- Bring a large pot of salted water to a boil. Add the penne or rigatoni and cook according to package instructions until al dente. Drain and set aside. 
- Heat olive oil in a large skillet over medium heat. Add the chopped onion and diced bell pepper, sautéing until softened, about 5 minutes. Stir in the minced garlic and cook for another minute until fragrant. Add the ground beef, breaking it up with a spoon, and cook until browned and cooked through. Drain any excess fat. 

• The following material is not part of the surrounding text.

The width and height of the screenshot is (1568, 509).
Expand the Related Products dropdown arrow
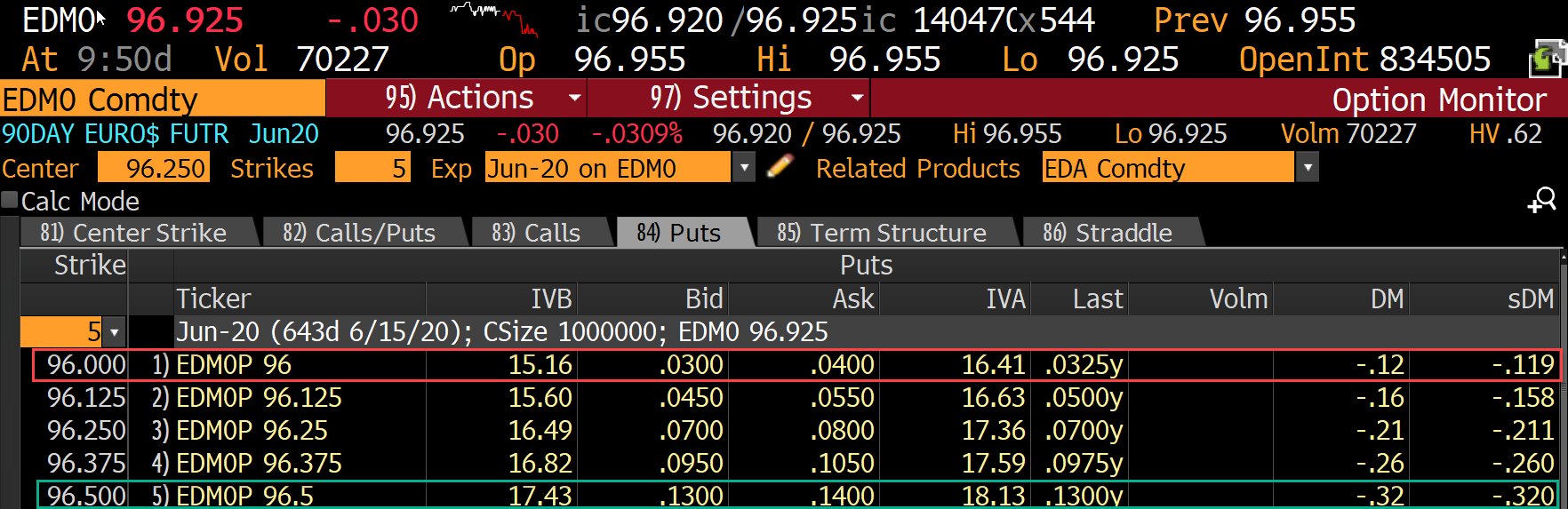[1307, 167]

- Stir Italian seasoning, salt, and black pepper into the beef mixture. Pour in the marinara sauce and simmer for 5 minutes, allowing the flavors to meld. 

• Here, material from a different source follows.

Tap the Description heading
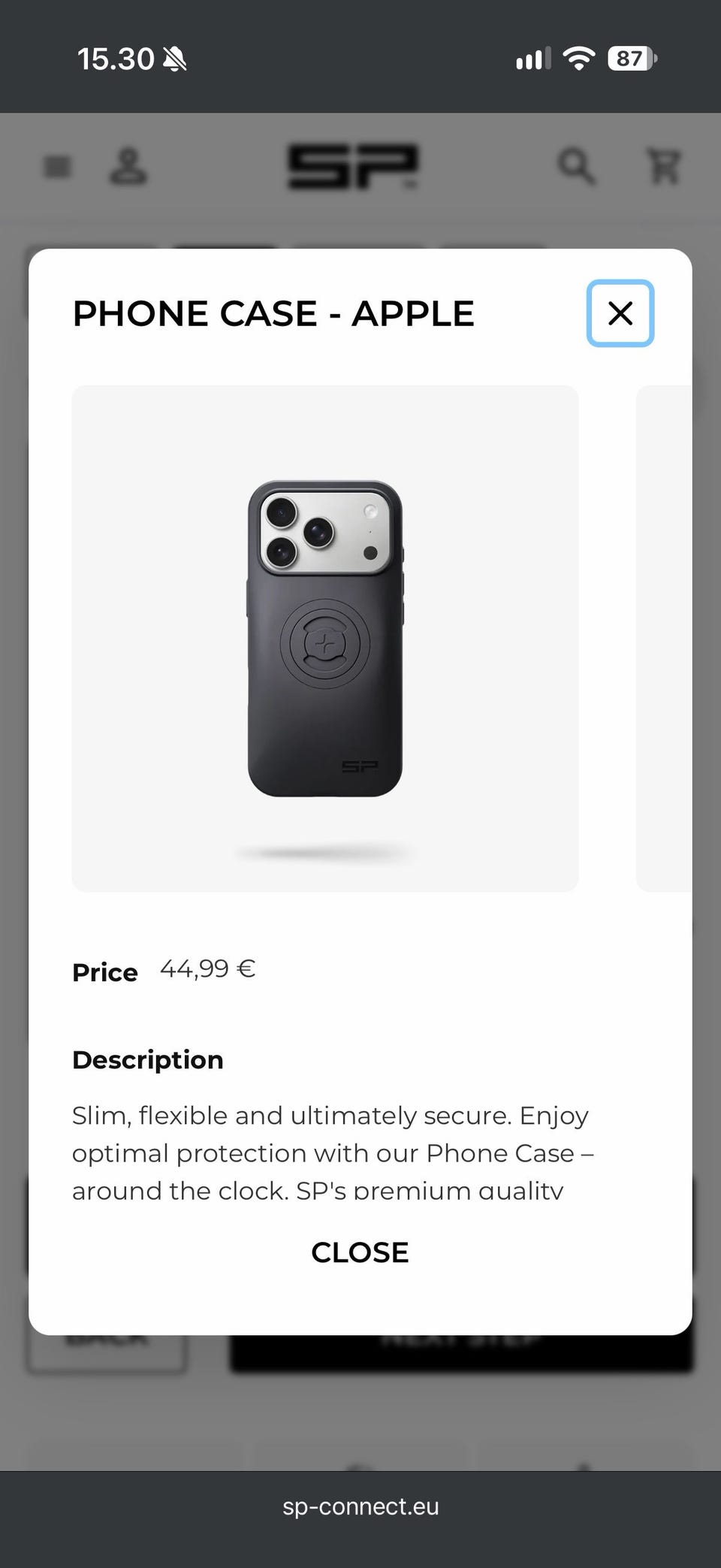point(148,1059)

- In a large mixing bowl, combine the cooked pasta with the beef and marinara mixture. Add the ricotta, mozzarella, cheddar, and half of the Parmesan cheese. Gently fold everything together until well combined. 
- Preheat your oven to 375°F (190°C). Lightly grease your baking dish and pour in the pasta mixture. Sprinkle the cooked turkey bacon evenly over the top, then finish with the remaining Parmesan cheese. 
- Cover the casserole loosely with aluminum foil and bake for 20 minutes. Remove the foil and bake an additional 10 minutes or until the cheese on top is bubbly and golden brown. 
- Remove from the oven and let it sit for 5 minutes. Sprinkle fresh chopped parsley on top before serving to add a burst of color and freshness.